## 데이터셋 행:
——
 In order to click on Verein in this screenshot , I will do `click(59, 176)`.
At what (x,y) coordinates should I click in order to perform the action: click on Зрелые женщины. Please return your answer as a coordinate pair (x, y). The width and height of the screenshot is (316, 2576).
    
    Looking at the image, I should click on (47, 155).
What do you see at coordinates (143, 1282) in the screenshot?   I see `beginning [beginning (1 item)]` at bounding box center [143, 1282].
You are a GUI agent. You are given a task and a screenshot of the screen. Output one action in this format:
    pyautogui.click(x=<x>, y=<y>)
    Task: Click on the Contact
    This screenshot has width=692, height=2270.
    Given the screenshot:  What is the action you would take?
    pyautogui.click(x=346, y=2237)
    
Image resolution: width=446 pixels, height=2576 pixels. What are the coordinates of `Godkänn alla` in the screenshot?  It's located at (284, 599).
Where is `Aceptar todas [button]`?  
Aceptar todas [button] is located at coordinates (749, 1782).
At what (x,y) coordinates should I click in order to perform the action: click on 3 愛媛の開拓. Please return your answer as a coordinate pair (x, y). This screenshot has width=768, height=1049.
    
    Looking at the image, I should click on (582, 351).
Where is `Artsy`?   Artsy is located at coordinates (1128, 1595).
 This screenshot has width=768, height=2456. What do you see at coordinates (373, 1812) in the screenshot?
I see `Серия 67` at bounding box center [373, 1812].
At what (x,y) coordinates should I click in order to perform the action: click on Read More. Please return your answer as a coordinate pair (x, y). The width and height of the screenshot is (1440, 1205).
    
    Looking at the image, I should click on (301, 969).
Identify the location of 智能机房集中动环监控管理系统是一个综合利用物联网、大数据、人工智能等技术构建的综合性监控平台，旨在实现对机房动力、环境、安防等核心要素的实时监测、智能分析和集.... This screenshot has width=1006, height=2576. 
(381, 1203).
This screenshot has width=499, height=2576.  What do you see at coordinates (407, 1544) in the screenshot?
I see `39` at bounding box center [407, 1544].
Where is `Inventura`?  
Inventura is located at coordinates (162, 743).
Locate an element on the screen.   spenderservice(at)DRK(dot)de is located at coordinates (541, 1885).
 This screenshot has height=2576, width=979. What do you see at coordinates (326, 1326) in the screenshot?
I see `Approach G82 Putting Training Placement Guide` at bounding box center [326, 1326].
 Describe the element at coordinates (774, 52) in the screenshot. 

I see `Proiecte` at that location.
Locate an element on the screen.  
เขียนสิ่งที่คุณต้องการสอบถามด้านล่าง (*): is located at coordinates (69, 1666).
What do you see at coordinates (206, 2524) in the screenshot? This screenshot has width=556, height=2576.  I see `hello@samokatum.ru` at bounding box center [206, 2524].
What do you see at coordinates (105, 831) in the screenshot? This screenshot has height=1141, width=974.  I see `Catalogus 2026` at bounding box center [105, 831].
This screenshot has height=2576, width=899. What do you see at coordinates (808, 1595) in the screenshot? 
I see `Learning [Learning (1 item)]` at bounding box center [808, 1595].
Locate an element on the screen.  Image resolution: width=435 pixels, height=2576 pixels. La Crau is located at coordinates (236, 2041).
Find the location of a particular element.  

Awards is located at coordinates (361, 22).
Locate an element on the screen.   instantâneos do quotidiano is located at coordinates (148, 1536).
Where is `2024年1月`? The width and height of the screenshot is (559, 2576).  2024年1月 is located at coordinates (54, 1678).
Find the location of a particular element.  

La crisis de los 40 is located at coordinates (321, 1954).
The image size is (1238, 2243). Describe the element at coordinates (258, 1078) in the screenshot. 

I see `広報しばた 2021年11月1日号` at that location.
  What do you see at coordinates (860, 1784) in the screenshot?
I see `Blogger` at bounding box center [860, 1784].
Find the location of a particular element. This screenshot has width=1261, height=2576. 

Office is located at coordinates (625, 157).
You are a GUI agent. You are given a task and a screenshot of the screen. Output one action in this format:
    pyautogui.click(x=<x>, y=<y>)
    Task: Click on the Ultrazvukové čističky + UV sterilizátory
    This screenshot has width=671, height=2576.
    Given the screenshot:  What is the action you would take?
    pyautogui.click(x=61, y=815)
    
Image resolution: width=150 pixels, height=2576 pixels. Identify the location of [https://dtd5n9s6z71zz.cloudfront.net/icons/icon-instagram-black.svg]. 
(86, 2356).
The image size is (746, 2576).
——
## 과제 내용:
자료의 맨 처음부터 "Looking at the image, I should click on (582, 351)."가 들어 있는 줄까지, 그 줄도 포함해 한 글자도 바꾸지 말고 다시 적어 줄 수 있나요?

## 풀이 결과:
 In order to click on Verein in this screenshot , I will do `click(59, 176)`.
At what (x,y) coordinates should I click in order to perform the action: click on Зрелые женщины. Please return your answer as a coordinate pair (x, y). The width and height of the screenshot is (316, 2576).
    
    Looking at the image, I should click on (47, 155).
What do you see at coordinates (143, 1282) in the screenshot?   I see `beginning [beginning (1 item)]` at bounding box center [143, 1282].
You are a GUI agent. You are given a task and a screenshot of the screen. Output one action in this format:
    pyautogui.click(x=<x>, y=<y>)
    Task: Click on the Contact
    This screenshot has width=692, height=2270.
    Given the screenshot:  What is the action you would take?
    pyautogui.click(x=346, y=2237)
    
Image resolution: width=446 pixels, height=2576 pixels. What are the coordinates of `Godkänn alla` in the screenshot?  It's located at (284, 599).
Where is `Aceptar todas [button]`?  
Aceptar todas [button] is located at coordinates (749, 1782).
At what (x,y) coordinates should I click in order to perform the action: click on 3 愛媛の開拓. Please return your answer as a coordinate pair (x, y). This screenshot has width=768, height=1049.
    
    Looking at the image, I should click on (582, 351).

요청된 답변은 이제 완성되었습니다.